题目Self Number
POJ-1316
In 1949 the Indian mathematician D.R. Kaprekar discovered a class of numbers called self-numbers. For any positive integer n, define d(n) to be n plus the sum of the digits of n. (The d stands for digitadition, a term coined by Kaprekar.) For example, d(75) = 75 + 7 + 5 = 87. Given any positive integer n as a starting point, you can construct the infinite increasing sequence of integers n, d(n), d(d(n)), d(d(d(n))), … For example, if you start with 33, the next number is 33 + 3 + 3 = 39, the next is 39 + 3 + 9 = 51, the next is 51 + 5 + 1 = 57, and so you generate the sequence 33, 39, 51, 57, 69, 84, 96, 111, 114, 120, 123, 129, 141, … The number n is called a generator of d(n). In the sequence above, 33 is a generator of 39, 39 is a generator of 51, 51 is a generator of 57, and so on. Some numbers have more than one generator: for example, 101 has two generators, 91 and 100. A number with no generators is a self-number. There are thirteen self-numbers less than 100: 1, 3, 5, 7, 9, 20, 31, 42, 53, 64, 75, 86, and 97.
Input
No input for this problem.
Output
Write a program to output all positive self-numbers less than 10000 in increasing order, one per line
实现思路:
所谓self number ,如果一个正数a能够写成另外一个数b和b的各个位上的数之和,那么a就不是self number。
使用排除法:找出不是self number的。
【1】取出各个位上的数值。
for(int i=0;i<10000;++i)
{
all_number[i]=i+1;//1-10000
qian[i]=all_number[i]/1000;//取出千位
bai[i]=all_number[i]%1000/100;//取出百位
shi[i]=all_number[i]%1000%100/10;//取出十位
ge[i]=all_number[i]%10;//取出个位
}
int mid[10000];
for(int i=0;i<10000;++i)//find the wrong example
mid[i]=qian[i]+bai[i]+shi[i]+ge[i]+all_number[i];
【2】使用标记。
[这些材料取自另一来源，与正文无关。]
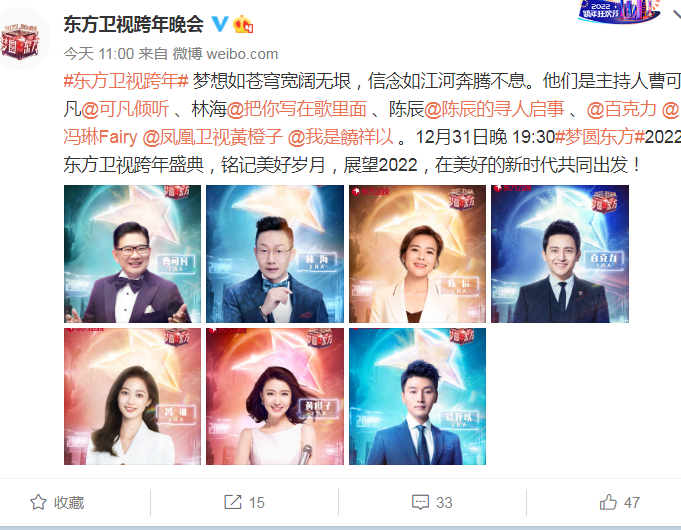The image size is (681, 530).
Task: Expand the post options chevron at top right
Action: [x=676, y=14]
all_number 数组中如果有mid数组中的数,标记为0
for(int i=0;i<10000;++i)
{
for(int j=0;j<10000;++j)
if(mid[i]<10000&&mid[i]==all_number[j])
all_number[j]=0;//使用标记,标记出来wrong number
}
实现代码:
#include<iostream>
using namespace std;
int main()
{
int all_number[10000],ge[10000],shi[10000],bai[10000],qian[10000];
for(int i=0;i<10000;++i)
{
all_number[i]=i+1;//1-10000
qian[i]=all_number[i]/1000;//取出每一位
bai[i]=all_number[i]%1000/100;
shi[i]=all_number[i]%1000%100/10;
ge[i]=all_number[i]%10;
}
int mid[10000];
for(int i=0;i<10000;++i)//find the wrong example
{
mid[i]=qian[i]+bai[i]+shi[i]+ge[i]+all_number[i];
}
for(int i=0;i<10000;++i)
{
for(int j=0;j<10000;++j)
{
if(mid[i]<10000&&mid[i]==all_number[j])
{
all_number[j]=0;//使用标记,标记出来wrong number
}
}
}
for(int j=0;j<10000-1;++j)
{
if(all_number[j]!=0)
cout<<all_number[j]<<endl;//output
}
return 0;
}